Please edit the entries below so that "Consumer Products" becomes "Consumer Goods", leaving every other line and character as it is. Give all the entries back without the pictures.

>> BEGIN

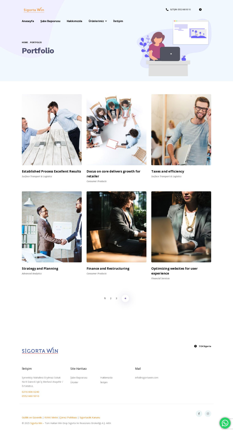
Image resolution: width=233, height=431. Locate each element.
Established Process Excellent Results (51, 171)
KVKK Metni (51, 417)
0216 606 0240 (30, 391)
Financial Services (160, 278)
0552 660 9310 (30, 396)
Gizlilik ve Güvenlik (32, 417)
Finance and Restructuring (108, 268)
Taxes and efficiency (167, 171)
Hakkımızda (106, 377)
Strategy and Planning (40, 268)
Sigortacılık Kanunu (90, 417)
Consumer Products (96, 181)
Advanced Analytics (32, 273)
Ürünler (74, 382)
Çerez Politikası (68, 417)
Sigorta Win (36, 423)
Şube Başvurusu (78, 377)
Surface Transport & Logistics (37, 176)
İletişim (104, 382)
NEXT (125, 298)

>> END

Written answer:
Image resolution: width=233, height=431. Locate each element.
Established Process Excellent Results (51, 171)
KVKK Metni (51, 417)
0216 606 0240 (30, 391)
Financial Services (160, 278)
0552 660 9310 (30, 396)
Gizlilik ve Güvenlik (32, 417)
Finance and Restructuring (108, 268)
Taxes and efficiency (167, 171)
Hakkımızda (106, 377)
Strategy and Planning (40, 268)
Sigortacılık Kanunu (90, 417)
Consumer Goods (96, 181)
Advanced Analytics (32, 273)
Ürünler (74, 382)
Çerez Politikası (68, 417)
Sigorta Win (36, 423)
Şube Başvurusu (78, 377)
Surface Transport & Logistics (37, 176)
İletişim (104, 382)
NEXT (125, 298)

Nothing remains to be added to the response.